Creating a MariaDB user account for your WordPress application
In this lesson you will use the MariaDB shell to create a new database and a dedicated user account for your WordPress site with proper privileges.
The MariaDB shell
We already did a couple of things in the MariaDB shell in earlier lessons.
This is the quickest and most efficient way to access your MariaDB or MySQL
database. You can run the shell as the MariaDB root
user, using:
sudo mariadb
But you can also run this shell as any other user, by providing the username and password:
mariadb -u username -p
You should only use the root
account for administrative tasks, such as server
configuration and diagnostics, user account and database management. WordPress
and other applications requiring a MariaDB database should use a different
non-privileged account.
There are two keyboard shortcuts you need to know when working with the shell:
Ctrl+C
to interrupt a query or results output (very useful to kill a slow
query that you accidentally run), and Ctrl+D
to exit the shell (typing exit
usually works too).
Create database and user
Let's use the MariaDB shell and create a new database for our future WordPress site:
sudo mariadb
> CREATE DATABASE `uncached`;
> CREATE USER 'uncached'@'localhost' IDENTIFIED BY 'secure-password';
> GRANT ALL PRIVILEGES ON `uncached`.* TO 'uncached'@'localhost';
This will create a new database named uncached
, a new user named uncached
,
which can connect to the database locally using the specified password, and
grant that user all privileges on any table in this new database.

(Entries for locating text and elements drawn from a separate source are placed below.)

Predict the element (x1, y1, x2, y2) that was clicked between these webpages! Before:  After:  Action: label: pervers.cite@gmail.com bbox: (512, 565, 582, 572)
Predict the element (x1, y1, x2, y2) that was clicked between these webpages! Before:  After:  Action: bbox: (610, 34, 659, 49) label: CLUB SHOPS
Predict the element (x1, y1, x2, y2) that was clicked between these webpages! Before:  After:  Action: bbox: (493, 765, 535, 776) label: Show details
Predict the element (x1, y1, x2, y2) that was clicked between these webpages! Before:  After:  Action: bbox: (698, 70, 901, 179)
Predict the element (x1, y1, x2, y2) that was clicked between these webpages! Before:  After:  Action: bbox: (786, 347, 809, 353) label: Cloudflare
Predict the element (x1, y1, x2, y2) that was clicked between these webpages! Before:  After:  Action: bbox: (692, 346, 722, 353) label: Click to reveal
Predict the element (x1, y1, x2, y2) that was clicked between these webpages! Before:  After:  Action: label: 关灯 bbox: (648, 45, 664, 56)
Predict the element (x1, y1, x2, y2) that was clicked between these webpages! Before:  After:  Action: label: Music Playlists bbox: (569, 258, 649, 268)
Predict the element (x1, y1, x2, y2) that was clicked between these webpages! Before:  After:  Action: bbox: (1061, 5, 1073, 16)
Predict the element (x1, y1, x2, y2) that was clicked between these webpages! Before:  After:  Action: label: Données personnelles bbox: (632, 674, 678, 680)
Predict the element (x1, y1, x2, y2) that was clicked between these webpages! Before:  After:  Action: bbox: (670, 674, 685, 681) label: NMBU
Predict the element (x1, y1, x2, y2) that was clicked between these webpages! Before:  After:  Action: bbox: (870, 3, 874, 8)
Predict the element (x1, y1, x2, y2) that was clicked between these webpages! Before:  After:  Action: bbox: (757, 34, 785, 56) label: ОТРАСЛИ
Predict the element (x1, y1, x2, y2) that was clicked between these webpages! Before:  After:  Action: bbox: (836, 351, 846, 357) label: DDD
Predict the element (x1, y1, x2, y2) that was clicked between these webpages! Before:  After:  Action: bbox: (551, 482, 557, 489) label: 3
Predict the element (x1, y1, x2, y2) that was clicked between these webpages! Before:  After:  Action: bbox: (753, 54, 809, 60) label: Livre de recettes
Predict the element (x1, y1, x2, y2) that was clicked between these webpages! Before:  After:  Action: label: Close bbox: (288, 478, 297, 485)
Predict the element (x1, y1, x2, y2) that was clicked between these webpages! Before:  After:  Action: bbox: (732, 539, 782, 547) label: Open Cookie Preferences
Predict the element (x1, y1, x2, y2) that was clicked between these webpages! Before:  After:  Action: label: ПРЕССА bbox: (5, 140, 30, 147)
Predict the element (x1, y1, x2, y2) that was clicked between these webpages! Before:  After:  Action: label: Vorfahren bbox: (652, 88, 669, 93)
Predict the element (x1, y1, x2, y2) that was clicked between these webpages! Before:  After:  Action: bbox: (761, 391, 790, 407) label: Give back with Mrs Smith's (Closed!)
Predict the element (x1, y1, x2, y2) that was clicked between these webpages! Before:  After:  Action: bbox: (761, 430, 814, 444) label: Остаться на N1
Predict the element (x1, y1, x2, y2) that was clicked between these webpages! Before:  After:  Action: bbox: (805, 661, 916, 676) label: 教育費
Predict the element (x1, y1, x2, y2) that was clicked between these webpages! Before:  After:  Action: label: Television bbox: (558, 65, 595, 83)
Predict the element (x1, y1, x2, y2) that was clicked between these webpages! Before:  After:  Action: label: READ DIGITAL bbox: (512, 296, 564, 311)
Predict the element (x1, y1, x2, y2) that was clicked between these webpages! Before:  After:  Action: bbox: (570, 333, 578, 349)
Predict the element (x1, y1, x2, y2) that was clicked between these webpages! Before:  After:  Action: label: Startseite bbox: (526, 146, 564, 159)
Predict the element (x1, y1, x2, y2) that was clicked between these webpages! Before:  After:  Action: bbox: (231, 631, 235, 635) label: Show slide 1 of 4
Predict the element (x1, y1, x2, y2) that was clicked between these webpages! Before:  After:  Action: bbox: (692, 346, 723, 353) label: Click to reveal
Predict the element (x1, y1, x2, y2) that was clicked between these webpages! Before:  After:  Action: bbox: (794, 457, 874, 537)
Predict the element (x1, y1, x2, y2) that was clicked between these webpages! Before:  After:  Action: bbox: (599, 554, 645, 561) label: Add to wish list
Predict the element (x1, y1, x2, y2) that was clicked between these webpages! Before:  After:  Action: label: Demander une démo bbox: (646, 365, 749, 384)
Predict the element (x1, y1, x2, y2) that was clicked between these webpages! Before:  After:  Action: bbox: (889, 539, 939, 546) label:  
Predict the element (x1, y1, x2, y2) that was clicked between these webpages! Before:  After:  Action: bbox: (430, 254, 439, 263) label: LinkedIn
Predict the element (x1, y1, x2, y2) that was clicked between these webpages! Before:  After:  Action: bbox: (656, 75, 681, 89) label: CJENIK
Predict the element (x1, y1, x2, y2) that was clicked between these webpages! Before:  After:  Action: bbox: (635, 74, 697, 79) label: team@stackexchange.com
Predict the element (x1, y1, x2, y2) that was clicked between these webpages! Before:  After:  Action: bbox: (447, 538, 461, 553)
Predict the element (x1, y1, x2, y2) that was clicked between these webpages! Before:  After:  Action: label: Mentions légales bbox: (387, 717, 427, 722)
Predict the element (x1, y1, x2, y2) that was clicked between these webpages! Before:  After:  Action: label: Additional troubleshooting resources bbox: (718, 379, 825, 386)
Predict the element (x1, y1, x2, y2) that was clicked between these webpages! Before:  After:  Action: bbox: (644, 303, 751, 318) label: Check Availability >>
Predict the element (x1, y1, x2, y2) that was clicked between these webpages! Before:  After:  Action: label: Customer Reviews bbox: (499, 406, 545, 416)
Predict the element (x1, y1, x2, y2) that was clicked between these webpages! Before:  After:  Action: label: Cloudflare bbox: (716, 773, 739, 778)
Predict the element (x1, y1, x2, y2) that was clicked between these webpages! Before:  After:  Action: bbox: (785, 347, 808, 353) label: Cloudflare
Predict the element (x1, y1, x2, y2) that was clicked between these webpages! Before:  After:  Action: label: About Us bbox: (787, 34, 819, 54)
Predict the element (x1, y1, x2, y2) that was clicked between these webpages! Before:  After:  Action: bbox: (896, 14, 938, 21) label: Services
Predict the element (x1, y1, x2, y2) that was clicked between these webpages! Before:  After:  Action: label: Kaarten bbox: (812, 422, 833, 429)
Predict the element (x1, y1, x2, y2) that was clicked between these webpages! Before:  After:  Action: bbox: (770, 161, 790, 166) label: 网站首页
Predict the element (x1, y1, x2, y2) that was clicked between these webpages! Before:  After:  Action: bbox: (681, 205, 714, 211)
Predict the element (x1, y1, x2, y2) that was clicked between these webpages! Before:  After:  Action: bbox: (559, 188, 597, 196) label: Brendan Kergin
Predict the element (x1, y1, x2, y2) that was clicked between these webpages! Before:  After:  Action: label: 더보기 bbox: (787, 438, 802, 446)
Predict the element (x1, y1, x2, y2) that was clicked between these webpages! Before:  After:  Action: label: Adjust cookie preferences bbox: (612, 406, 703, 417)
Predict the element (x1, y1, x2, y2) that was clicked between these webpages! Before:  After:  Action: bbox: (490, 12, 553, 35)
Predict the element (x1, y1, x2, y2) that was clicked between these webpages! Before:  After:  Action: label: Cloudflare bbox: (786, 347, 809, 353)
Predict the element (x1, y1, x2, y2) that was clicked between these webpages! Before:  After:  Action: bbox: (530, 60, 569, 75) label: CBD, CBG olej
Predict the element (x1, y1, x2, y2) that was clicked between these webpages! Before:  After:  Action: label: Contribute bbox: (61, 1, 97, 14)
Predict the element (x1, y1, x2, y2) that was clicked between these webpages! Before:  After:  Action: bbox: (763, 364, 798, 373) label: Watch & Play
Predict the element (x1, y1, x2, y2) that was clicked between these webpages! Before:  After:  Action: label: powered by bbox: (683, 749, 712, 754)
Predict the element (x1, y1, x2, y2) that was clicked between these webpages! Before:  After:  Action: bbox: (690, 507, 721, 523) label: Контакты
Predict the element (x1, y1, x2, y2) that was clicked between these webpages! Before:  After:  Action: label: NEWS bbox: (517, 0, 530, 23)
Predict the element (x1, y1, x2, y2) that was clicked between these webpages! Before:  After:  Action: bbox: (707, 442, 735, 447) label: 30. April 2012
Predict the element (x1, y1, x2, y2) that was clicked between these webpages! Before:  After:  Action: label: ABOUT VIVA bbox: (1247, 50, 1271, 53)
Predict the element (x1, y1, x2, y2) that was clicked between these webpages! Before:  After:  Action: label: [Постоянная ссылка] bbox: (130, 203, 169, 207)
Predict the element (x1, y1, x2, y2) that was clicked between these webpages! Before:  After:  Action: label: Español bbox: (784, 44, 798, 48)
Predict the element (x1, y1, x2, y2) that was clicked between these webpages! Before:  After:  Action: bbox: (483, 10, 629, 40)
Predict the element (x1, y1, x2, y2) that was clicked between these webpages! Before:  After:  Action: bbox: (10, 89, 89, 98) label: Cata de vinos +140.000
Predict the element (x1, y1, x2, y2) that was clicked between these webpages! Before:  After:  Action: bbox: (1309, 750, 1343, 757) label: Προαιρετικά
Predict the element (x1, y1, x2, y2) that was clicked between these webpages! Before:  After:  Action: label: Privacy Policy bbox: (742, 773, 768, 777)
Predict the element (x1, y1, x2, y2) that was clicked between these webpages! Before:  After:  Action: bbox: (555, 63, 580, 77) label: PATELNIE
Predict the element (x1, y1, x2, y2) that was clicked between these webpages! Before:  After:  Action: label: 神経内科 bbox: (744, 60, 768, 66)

In MariaDB and MySQL, backticks are used for identifiers, such as database, table, and column names. You don't always need to use them, but it's a good habit. Single or double quotes are used for string literals.
Make sure you use a strong password for your database user, and use different user accounts for different sites on your server. This will prevent a compromised site from easily accessing another site's database. It will also come in handy if you allow external database access in the future, or run database software such as phpMyAdmin.